◆ **Dataset**
# # # # #

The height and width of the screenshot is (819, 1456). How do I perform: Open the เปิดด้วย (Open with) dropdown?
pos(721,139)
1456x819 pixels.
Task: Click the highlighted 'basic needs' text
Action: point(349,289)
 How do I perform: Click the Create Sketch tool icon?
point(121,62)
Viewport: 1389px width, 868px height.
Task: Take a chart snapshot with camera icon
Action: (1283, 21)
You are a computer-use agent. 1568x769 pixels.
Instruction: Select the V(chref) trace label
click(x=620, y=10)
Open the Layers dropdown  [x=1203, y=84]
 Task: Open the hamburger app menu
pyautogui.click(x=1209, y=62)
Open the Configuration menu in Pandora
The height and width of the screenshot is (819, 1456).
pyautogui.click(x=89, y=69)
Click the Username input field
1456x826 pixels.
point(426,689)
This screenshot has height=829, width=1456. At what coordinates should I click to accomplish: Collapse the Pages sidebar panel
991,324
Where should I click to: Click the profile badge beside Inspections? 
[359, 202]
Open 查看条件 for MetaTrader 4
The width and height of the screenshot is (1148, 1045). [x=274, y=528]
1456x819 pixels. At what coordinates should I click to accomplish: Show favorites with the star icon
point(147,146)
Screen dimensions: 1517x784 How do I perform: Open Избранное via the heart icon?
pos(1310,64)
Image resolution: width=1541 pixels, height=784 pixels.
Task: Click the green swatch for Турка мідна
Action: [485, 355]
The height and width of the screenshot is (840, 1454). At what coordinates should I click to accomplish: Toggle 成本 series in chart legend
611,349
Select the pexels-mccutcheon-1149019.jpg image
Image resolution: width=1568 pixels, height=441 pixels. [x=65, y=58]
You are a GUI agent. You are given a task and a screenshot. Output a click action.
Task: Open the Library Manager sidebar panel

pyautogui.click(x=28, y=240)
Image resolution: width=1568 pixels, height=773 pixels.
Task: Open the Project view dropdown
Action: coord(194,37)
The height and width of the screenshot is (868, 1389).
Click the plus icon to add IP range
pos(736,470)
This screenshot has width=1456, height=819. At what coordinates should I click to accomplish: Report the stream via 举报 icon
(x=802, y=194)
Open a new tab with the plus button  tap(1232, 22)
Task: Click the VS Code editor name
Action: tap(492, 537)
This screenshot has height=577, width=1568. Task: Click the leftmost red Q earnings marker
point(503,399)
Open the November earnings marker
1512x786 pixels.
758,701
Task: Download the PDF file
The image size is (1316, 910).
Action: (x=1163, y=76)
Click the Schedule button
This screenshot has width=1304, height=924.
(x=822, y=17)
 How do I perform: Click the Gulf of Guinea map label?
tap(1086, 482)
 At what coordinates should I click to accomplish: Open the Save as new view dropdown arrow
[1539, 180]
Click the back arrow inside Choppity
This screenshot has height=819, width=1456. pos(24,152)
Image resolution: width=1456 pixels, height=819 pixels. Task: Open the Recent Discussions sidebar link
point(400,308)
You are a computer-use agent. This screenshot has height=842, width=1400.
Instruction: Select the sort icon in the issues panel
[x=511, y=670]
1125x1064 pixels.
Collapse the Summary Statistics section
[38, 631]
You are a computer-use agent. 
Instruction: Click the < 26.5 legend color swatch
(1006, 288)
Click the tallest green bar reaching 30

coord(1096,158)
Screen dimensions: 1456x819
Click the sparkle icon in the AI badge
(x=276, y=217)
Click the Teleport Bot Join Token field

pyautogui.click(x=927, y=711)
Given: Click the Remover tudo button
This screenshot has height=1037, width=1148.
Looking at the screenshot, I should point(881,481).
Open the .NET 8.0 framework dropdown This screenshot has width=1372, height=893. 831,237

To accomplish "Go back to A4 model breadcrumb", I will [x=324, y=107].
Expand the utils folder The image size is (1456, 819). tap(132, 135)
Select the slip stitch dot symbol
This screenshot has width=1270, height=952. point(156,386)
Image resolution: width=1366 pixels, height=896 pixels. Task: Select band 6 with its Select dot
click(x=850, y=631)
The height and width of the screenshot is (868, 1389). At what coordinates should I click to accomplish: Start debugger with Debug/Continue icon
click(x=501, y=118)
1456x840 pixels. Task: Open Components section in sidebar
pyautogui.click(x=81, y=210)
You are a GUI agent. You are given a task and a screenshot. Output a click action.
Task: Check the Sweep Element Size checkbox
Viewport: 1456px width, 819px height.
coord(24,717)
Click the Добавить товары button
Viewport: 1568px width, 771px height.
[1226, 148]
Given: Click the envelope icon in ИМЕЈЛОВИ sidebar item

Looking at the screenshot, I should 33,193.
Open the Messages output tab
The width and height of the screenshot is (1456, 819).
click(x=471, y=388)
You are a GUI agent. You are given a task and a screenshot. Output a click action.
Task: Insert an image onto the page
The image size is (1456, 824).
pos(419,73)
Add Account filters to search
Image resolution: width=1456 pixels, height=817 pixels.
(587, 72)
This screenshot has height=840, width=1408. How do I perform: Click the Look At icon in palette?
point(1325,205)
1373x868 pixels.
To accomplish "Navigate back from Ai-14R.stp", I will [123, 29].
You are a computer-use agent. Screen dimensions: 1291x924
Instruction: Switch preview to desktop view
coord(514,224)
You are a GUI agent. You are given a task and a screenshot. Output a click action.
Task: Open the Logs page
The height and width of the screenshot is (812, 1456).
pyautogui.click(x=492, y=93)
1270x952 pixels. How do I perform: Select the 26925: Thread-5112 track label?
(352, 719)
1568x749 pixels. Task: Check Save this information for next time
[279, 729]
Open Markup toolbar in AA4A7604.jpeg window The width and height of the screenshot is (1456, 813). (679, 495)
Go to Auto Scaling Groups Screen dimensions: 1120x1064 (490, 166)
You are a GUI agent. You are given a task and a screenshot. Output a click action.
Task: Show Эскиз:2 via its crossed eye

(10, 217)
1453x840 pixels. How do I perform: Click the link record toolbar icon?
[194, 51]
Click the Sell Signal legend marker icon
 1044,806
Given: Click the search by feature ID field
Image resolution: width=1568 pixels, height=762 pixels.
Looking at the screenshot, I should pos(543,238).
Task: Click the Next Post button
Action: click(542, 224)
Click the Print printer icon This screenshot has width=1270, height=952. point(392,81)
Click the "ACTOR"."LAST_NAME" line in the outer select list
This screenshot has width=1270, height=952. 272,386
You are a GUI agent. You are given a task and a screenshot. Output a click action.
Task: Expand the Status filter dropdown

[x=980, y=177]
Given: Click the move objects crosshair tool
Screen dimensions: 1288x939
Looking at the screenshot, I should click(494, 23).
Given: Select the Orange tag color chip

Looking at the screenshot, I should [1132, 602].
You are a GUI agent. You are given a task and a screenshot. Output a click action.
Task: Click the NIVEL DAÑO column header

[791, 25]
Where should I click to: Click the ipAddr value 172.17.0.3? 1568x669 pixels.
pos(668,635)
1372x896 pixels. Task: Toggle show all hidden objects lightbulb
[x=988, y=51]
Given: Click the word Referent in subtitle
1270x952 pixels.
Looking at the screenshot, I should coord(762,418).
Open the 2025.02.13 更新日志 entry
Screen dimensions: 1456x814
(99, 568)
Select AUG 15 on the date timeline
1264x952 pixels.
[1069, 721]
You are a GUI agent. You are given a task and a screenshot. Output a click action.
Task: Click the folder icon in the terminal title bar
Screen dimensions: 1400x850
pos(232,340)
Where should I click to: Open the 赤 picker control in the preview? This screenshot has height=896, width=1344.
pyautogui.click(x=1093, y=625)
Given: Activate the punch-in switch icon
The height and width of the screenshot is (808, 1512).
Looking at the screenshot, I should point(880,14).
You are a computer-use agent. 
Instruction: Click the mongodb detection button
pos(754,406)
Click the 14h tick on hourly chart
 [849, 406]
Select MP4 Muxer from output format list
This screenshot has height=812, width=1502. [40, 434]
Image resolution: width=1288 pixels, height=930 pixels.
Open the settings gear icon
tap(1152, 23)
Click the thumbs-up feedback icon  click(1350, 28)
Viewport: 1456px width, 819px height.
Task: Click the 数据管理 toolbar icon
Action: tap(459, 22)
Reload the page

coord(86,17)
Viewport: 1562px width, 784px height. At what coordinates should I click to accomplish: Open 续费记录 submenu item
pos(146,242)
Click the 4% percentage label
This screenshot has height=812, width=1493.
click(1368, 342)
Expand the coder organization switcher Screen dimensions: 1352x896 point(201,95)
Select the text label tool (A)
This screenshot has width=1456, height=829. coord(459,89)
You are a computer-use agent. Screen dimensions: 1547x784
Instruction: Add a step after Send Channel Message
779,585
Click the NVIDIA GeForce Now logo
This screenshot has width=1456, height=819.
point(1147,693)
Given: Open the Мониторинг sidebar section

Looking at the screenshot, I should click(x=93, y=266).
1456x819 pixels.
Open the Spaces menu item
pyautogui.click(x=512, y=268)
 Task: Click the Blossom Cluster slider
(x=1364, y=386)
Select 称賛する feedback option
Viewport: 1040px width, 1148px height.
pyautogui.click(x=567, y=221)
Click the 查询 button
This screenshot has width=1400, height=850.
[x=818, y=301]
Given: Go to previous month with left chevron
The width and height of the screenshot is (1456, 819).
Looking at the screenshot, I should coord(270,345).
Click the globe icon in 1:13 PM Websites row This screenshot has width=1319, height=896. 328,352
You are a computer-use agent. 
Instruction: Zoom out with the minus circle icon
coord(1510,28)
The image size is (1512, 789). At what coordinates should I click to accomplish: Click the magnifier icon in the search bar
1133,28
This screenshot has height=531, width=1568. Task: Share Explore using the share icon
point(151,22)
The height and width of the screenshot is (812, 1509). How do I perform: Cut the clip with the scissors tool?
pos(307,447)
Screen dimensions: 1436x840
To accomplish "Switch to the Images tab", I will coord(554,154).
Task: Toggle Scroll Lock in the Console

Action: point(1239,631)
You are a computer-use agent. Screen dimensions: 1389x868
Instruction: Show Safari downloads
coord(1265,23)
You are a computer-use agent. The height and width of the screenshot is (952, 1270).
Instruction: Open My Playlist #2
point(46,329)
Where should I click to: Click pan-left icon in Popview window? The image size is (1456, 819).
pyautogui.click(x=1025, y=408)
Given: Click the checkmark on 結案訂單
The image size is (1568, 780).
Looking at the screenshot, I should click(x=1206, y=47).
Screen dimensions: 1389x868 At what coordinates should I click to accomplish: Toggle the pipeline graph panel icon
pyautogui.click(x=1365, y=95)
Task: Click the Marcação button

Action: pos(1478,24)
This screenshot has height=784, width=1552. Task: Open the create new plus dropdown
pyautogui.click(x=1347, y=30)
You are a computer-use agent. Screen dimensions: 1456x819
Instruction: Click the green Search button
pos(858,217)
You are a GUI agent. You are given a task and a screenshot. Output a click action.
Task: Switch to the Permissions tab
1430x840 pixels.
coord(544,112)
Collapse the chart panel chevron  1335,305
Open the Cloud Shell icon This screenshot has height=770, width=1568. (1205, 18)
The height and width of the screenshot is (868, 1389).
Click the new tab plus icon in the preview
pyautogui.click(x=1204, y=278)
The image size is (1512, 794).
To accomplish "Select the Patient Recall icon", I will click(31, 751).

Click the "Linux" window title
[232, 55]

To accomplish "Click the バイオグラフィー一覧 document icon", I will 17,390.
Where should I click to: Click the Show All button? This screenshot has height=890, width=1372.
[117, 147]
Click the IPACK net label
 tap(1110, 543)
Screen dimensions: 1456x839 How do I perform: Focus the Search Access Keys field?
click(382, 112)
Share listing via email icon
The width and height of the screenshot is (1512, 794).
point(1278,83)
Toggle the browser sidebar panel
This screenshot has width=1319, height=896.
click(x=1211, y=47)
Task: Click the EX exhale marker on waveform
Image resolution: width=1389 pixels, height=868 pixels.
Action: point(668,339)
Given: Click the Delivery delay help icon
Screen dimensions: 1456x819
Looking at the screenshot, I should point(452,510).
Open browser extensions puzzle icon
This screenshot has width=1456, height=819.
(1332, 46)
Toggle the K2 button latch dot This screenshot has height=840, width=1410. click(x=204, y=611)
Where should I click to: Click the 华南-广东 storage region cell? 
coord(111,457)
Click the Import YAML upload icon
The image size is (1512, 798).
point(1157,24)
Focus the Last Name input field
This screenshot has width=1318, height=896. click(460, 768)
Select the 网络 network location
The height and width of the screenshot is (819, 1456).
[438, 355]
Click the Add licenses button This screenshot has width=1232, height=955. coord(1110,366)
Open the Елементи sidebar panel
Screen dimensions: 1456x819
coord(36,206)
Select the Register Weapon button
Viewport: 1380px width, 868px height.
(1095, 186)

# # # # #

◆ **To do**
The answer must consist of every line from the records above that holds "folder".

◆ **Answer to the problem**
Expand the utils folder The image size is (1456, 819). tap(132, 135)
Task: Click the folder icon in the terminal title bar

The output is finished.